> Material provided:
# # # # # # #
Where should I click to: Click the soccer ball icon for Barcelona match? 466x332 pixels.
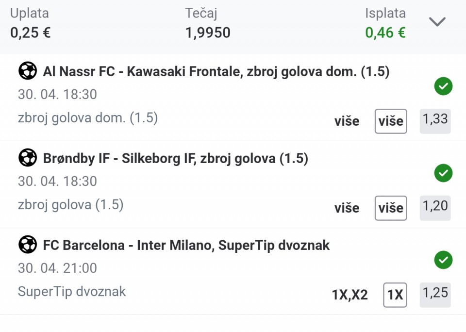coord(28,244)
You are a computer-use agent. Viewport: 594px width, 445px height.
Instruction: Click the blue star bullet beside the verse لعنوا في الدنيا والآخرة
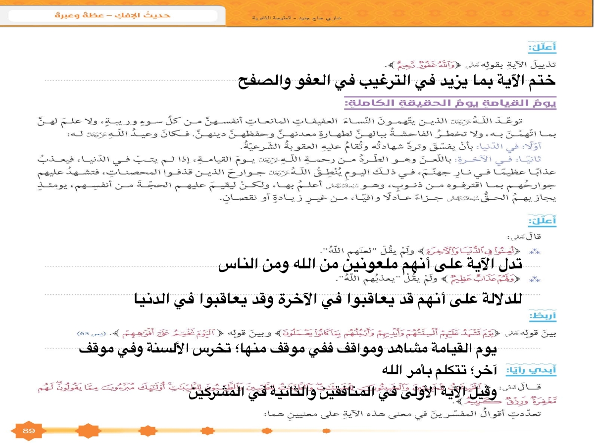coord(534,252)
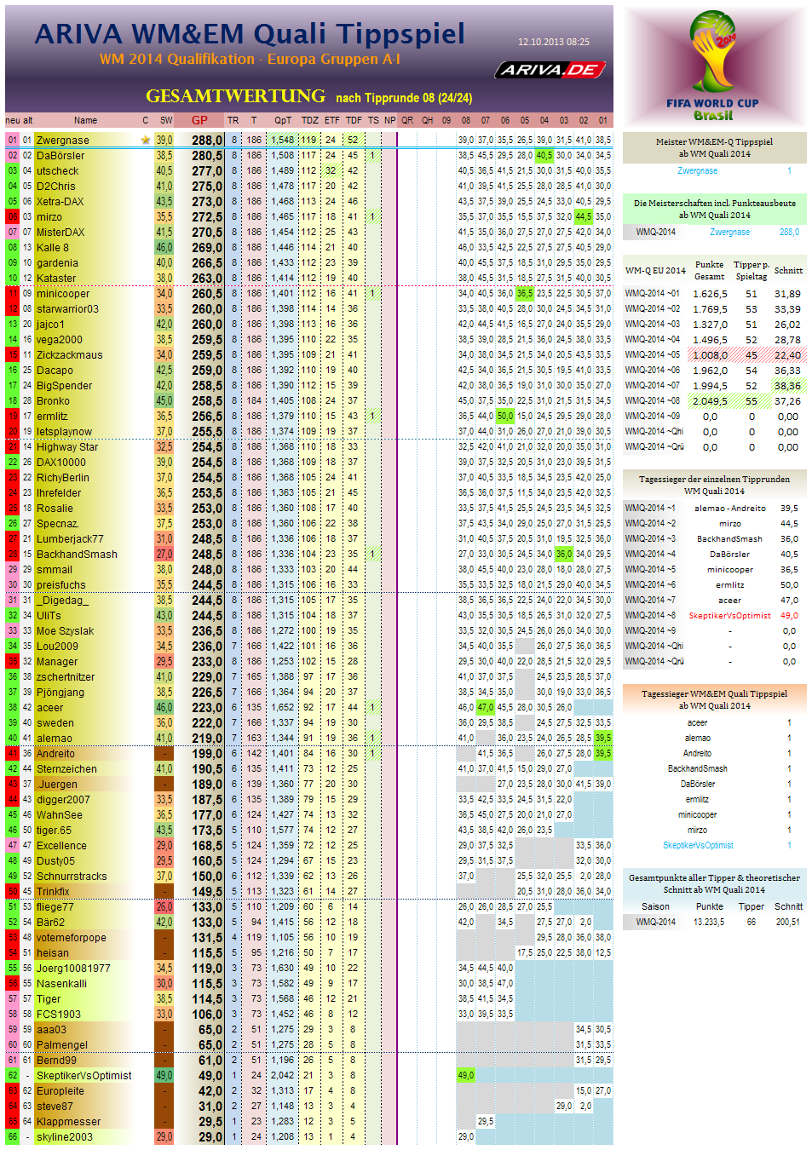812x1150 pixels.
Task: Click the Name column header
Action: 86,120
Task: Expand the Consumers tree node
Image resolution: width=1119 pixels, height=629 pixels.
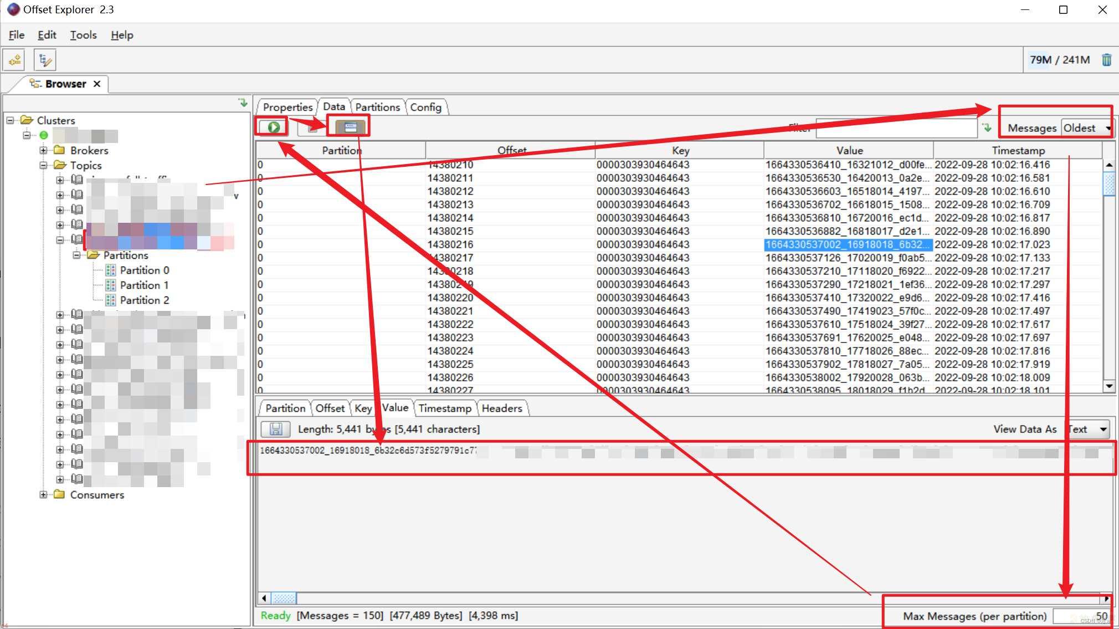Action: tap(44, 494)
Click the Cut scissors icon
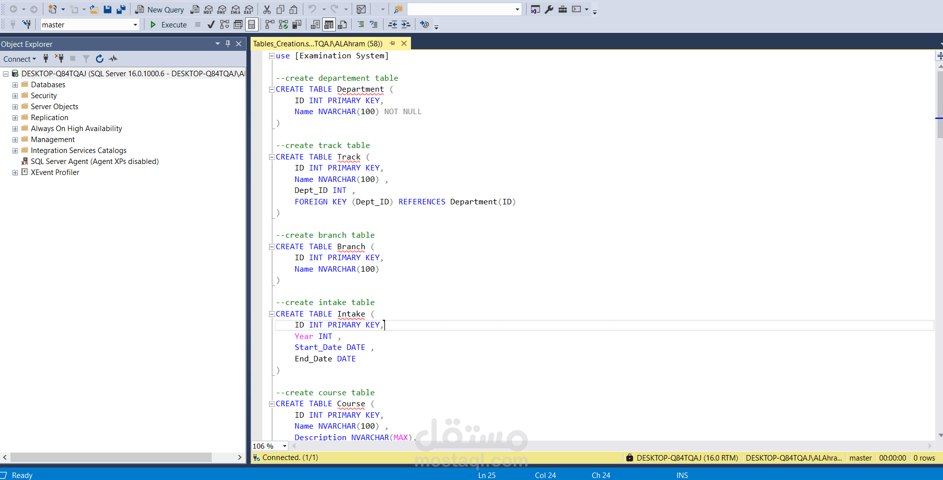943x480 pixels. pos(267,9)
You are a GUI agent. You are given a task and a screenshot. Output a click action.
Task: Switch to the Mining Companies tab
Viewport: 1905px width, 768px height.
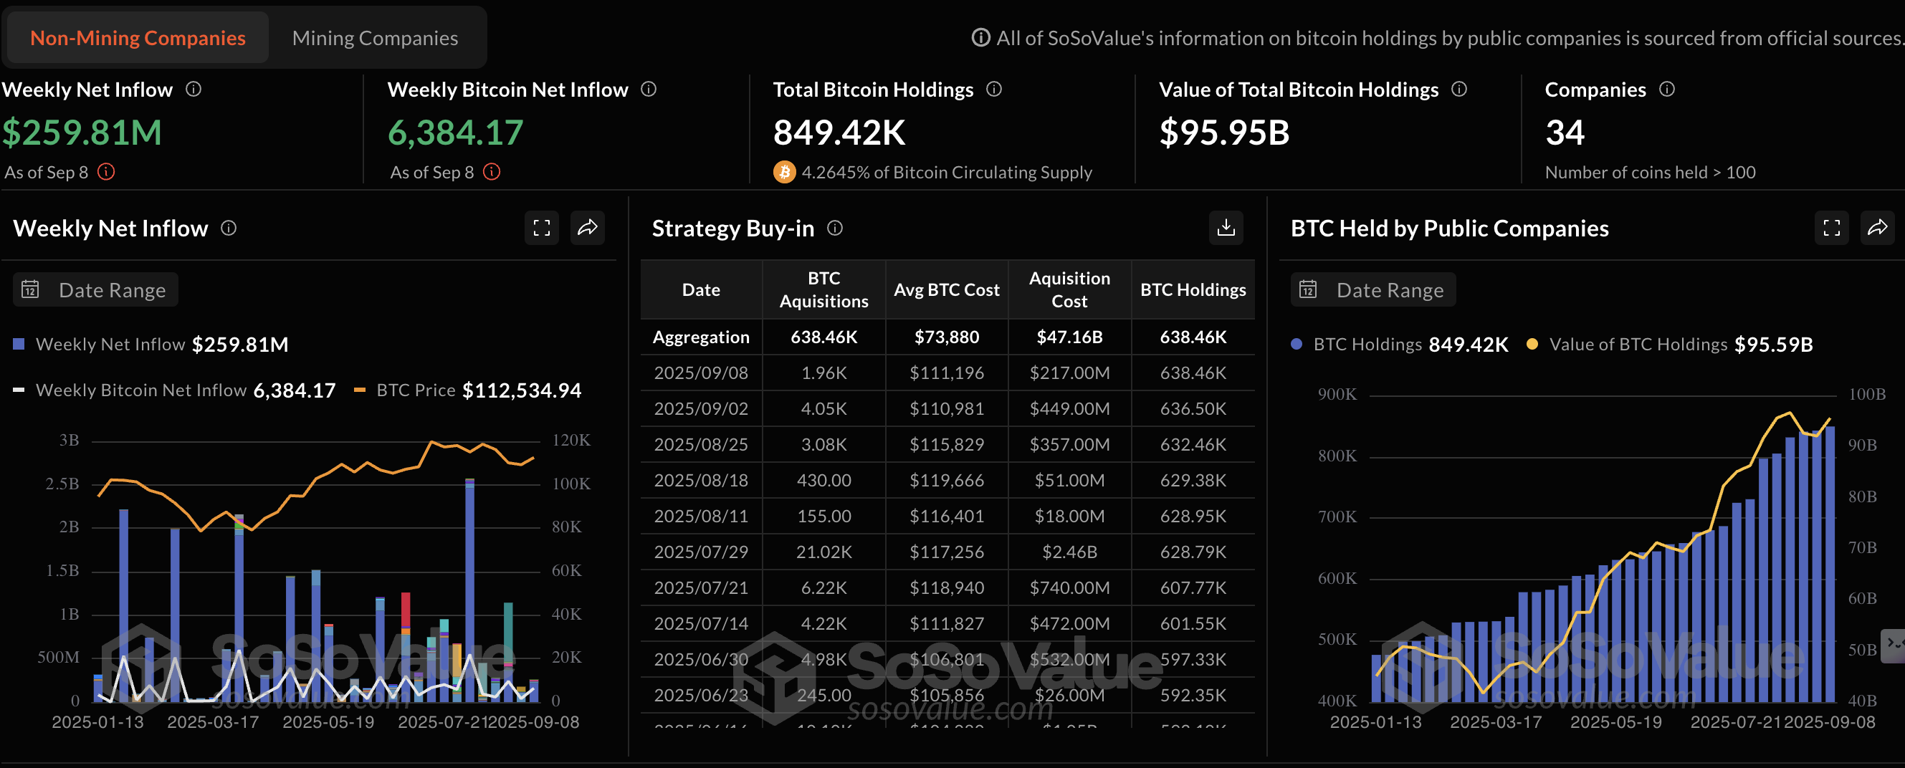(375, 38)
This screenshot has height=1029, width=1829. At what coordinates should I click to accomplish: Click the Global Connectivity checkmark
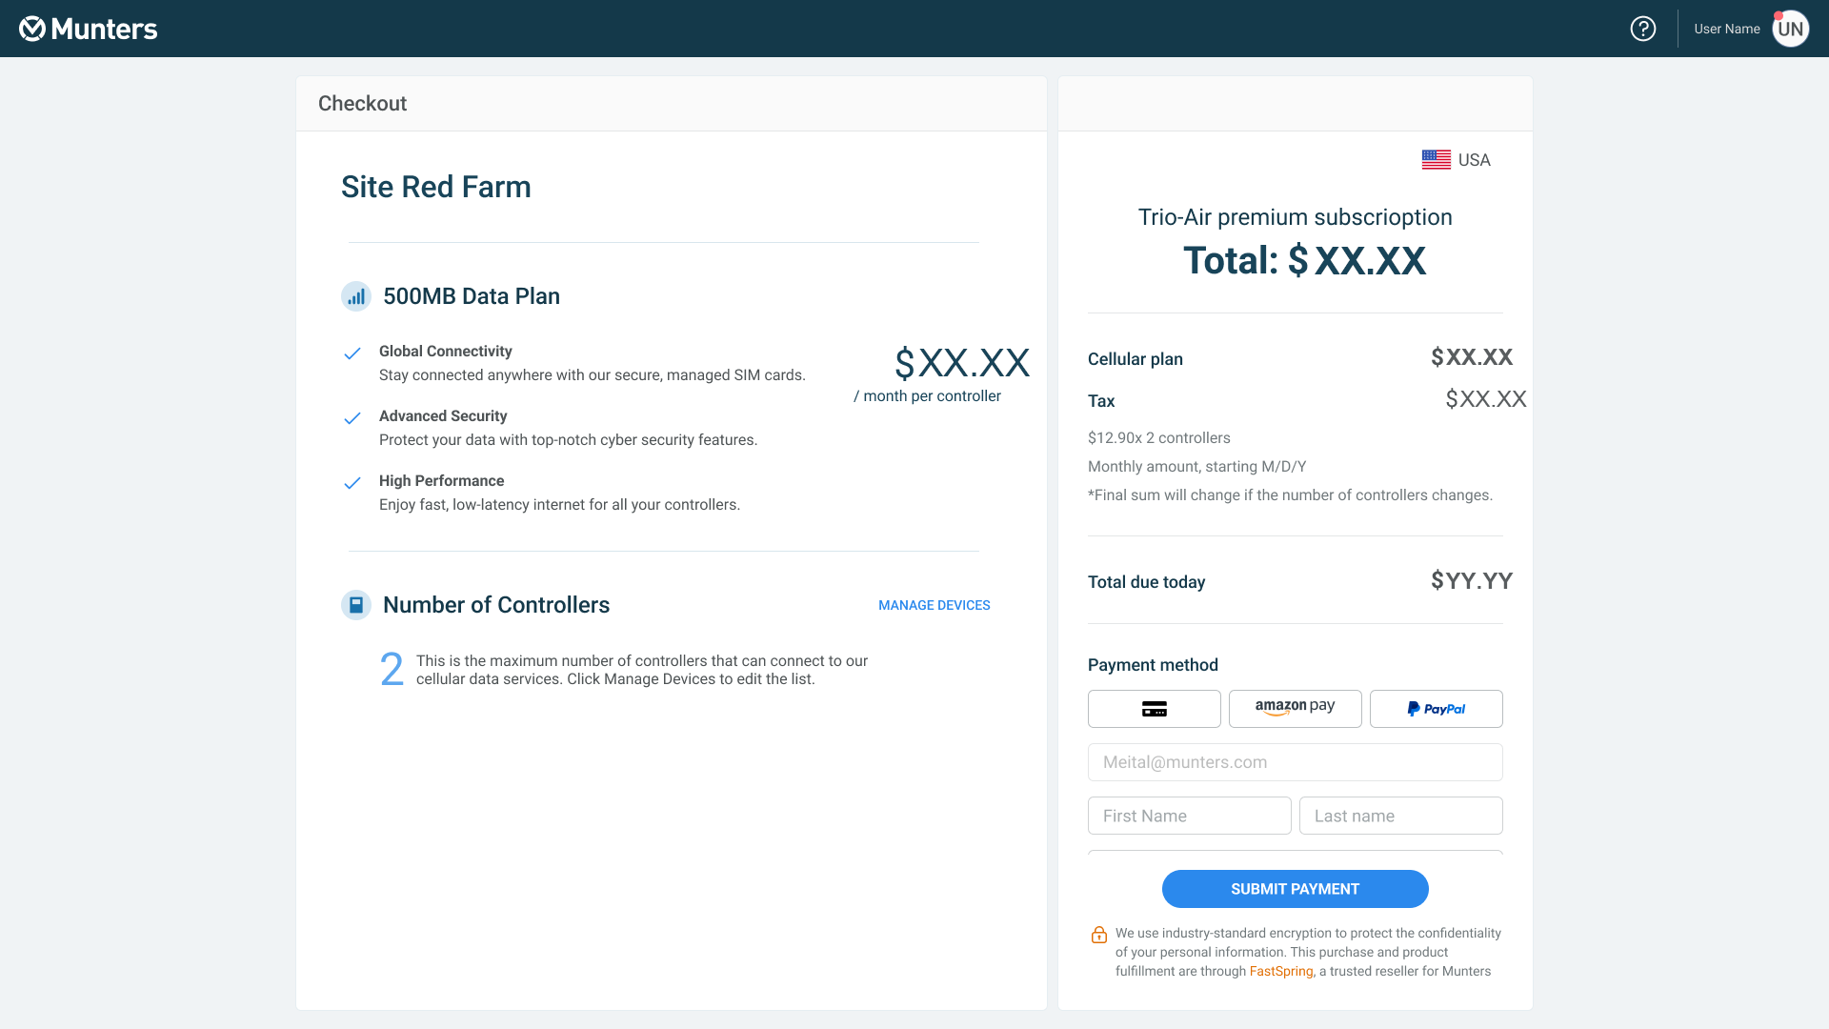tap(352, 353)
# # # # # # #
> Requirement: Lines of the material may hold the string "agent". Copy each one that does.

> Answer box:
You are a computer-use agent. Viewport: 594px width, 445px height.
You are a GUI agent. You are given a task and a screenshot. Output a click action.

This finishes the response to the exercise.